**SOURCE DATA:**
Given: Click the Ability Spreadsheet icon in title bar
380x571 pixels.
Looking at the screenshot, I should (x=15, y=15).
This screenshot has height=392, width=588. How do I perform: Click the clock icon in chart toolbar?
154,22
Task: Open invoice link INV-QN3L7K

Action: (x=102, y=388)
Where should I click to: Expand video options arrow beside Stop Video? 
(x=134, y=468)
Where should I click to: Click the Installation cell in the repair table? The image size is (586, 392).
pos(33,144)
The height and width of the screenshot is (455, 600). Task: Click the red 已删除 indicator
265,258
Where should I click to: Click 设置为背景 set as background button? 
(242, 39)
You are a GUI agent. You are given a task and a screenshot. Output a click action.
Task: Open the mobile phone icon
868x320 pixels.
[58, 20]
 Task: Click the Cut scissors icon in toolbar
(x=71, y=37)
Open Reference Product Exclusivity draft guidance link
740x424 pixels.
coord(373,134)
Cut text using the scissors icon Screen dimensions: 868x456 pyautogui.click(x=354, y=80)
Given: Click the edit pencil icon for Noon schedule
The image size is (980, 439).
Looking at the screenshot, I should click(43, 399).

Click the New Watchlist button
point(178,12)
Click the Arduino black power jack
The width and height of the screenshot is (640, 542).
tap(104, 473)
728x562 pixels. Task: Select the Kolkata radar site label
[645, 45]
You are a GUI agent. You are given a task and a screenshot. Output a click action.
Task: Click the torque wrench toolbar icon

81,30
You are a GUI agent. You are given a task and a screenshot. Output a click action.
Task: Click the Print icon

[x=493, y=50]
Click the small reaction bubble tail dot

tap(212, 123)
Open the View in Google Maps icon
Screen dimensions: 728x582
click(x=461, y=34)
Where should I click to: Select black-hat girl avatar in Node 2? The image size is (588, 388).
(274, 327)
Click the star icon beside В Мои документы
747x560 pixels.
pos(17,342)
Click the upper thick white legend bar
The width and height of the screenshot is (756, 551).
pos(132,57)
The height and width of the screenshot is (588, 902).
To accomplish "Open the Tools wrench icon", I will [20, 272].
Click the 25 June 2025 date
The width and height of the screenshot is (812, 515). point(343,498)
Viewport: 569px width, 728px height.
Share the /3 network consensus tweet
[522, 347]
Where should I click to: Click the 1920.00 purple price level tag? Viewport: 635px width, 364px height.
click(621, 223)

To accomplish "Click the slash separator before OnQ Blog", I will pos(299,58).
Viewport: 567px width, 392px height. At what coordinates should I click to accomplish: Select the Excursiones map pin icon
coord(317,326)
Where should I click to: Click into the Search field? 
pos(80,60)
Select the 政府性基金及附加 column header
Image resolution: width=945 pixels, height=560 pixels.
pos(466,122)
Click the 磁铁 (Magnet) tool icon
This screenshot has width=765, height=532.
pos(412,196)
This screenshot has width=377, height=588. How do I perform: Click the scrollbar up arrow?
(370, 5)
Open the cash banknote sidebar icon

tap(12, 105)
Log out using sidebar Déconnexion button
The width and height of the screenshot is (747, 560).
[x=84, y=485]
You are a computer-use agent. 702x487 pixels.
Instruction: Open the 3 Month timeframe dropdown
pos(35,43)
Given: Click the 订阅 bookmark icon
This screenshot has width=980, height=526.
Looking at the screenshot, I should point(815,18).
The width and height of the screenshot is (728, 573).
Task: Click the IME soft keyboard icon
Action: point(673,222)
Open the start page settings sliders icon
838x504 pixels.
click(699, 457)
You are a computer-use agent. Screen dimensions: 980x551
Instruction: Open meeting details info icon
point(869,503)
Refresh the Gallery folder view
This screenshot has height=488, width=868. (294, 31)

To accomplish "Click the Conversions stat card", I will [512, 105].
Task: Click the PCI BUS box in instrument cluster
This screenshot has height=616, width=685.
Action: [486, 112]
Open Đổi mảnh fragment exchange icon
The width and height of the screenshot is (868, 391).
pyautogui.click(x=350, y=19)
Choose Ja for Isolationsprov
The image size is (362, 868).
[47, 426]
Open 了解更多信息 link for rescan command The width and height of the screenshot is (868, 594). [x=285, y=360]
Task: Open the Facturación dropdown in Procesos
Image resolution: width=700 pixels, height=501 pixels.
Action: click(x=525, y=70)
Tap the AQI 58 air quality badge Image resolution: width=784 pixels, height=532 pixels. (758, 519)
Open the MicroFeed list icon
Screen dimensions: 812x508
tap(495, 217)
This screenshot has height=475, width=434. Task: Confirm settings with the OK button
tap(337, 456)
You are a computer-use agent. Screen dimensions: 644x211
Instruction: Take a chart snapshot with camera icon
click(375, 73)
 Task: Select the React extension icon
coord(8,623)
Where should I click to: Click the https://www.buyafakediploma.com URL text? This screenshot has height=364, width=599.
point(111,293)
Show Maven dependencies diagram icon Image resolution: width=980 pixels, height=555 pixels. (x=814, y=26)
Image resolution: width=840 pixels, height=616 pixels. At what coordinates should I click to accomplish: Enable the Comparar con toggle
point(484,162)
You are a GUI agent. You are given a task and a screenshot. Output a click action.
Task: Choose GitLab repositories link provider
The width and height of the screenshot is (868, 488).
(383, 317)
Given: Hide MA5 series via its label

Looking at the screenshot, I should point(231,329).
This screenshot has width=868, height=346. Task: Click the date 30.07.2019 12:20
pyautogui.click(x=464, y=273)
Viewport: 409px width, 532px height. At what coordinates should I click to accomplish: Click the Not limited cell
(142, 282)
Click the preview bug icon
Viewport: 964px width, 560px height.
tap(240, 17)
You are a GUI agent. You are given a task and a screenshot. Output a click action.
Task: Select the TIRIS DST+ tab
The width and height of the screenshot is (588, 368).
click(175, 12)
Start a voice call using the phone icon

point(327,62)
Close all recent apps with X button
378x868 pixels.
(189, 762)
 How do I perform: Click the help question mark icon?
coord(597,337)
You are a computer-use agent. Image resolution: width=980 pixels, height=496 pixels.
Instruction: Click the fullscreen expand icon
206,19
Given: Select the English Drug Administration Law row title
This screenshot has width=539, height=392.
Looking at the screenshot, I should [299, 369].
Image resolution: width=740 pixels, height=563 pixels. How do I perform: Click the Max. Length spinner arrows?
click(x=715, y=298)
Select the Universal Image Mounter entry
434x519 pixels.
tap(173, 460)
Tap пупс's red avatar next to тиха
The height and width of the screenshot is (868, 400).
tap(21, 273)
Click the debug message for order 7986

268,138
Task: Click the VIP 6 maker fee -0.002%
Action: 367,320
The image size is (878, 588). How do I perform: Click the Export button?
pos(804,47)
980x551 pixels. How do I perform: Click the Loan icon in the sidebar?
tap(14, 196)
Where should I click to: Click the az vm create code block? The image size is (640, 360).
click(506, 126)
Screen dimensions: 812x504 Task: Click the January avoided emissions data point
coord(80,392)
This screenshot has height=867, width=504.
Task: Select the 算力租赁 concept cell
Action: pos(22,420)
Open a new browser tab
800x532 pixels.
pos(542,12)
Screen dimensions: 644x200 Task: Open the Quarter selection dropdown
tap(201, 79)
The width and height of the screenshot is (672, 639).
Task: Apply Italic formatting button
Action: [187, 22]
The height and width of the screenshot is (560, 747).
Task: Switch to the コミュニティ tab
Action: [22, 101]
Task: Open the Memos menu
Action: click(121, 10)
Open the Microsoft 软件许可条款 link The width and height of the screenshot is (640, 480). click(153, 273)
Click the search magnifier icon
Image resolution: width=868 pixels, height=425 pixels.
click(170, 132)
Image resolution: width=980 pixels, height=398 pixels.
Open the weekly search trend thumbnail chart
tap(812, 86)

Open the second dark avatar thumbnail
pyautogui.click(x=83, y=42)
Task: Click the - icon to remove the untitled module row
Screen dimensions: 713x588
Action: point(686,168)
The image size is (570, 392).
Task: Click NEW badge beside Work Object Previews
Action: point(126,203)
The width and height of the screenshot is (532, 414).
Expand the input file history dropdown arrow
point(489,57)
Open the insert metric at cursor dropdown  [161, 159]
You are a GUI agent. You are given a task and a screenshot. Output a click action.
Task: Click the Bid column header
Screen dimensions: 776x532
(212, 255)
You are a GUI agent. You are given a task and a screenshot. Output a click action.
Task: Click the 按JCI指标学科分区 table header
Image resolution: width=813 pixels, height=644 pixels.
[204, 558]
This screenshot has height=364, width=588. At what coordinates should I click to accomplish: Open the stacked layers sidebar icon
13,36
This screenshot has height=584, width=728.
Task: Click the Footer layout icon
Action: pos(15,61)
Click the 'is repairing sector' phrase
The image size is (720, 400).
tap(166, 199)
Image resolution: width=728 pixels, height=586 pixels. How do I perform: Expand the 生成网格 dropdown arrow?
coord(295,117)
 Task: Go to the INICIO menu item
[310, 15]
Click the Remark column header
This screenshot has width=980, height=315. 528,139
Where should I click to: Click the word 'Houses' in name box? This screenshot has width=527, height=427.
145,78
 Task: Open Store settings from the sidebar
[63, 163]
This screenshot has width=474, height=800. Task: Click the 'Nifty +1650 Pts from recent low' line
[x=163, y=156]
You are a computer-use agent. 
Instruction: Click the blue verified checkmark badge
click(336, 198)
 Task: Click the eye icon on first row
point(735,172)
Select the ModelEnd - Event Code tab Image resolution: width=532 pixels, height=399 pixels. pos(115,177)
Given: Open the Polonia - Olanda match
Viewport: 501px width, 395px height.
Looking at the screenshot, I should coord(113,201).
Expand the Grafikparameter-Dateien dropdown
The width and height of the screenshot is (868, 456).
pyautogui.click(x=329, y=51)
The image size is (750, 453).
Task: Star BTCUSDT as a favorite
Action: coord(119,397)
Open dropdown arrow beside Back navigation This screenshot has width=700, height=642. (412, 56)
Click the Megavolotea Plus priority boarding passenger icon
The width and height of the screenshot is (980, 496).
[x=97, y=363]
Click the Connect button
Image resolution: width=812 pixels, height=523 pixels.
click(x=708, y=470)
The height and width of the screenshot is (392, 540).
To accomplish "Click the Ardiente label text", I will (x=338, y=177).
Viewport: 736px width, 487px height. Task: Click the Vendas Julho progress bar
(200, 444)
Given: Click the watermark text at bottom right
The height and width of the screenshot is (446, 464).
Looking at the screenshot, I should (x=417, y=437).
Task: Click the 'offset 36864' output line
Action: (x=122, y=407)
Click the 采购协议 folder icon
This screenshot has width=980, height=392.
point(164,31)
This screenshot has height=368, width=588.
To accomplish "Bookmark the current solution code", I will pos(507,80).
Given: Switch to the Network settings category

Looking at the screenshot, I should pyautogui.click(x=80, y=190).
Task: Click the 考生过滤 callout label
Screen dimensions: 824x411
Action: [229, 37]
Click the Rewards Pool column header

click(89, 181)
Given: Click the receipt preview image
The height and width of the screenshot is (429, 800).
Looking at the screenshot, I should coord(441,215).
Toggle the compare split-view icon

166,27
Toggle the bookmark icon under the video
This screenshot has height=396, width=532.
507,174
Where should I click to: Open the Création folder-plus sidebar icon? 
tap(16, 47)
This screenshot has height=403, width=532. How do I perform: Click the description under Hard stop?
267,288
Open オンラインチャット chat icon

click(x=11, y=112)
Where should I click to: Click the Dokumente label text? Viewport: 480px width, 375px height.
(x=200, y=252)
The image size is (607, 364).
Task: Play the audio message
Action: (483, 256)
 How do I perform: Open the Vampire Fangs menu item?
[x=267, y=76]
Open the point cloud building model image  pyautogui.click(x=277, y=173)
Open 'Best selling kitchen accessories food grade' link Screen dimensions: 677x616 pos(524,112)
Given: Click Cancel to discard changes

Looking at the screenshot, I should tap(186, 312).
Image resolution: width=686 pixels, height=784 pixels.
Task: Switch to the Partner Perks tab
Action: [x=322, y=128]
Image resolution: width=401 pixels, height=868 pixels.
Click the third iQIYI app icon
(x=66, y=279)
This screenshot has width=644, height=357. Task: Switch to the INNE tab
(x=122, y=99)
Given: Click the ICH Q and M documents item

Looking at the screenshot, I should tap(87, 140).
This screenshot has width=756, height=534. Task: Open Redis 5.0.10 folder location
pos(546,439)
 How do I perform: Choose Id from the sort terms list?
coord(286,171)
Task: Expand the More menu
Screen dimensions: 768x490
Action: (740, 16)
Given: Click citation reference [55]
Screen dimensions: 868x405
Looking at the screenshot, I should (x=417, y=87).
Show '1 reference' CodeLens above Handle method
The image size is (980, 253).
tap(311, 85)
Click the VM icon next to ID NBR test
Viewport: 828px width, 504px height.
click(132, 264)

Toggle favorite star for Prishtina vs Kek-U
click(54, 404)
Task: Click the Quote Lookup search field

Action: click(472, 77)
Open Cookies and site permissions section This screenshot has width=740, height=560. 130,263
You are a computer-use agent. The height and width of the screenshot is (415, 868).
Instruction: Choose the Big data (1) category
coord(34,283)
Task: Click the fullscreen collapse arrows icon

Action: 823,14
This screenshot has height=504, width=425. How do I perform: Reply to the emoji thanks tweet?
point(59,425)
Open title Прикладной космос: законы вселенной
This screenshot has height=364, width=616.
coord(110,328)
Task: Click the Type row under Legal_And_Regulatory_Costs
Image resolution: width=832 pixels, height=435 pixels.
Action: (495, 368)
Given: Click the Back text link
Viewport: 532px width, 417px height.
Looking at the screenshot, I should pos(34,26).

**PROBLEM:**
Keep both end lines and retype everything in the records above from the line containing "The width and height of the screenshot is (868, 488)." through the line containing "Given: Select the", exactly, with nothing else.

**SOLUTION FOR THIS TASK:**
The width and height of the screenshot is (868, 488).
(383, 317)
Given: Hide MA5 series via its label

Looking at the screenshot, I should point(231,329).
This screenshot has width=868, height=346. Task: Click the date 30.07.2019 12:20
pyautogui.click(x=464, y=273)
Viewport: 409px width, 532px height. At what coordinates should I click to accomplish: Click the Not limited cell
(142, 282)
Click the preview bug icon
Viewport: 964px width, 560px height.
tap(240, 17)
You are a GUI agent. You are given a task and a screenshot. Output a click action.
Task: Select the TIRIS DST+ tab
The width and height of the screenshot is (588, 368).
click(175, 12)
Start a voice call using the phone icon

point(327,62)
Close all recent apps with X button
378x868 pixels.
(189, 762)
 How do I perform: Click the help question mark icon?
coord(597,337)
You are a computer-use agent. Image resolution: width=980 pixels, height=496 pixels.
Instruction: Click the fullscreen expand icon
206,19
Given: Select the English Drug Administration Law row title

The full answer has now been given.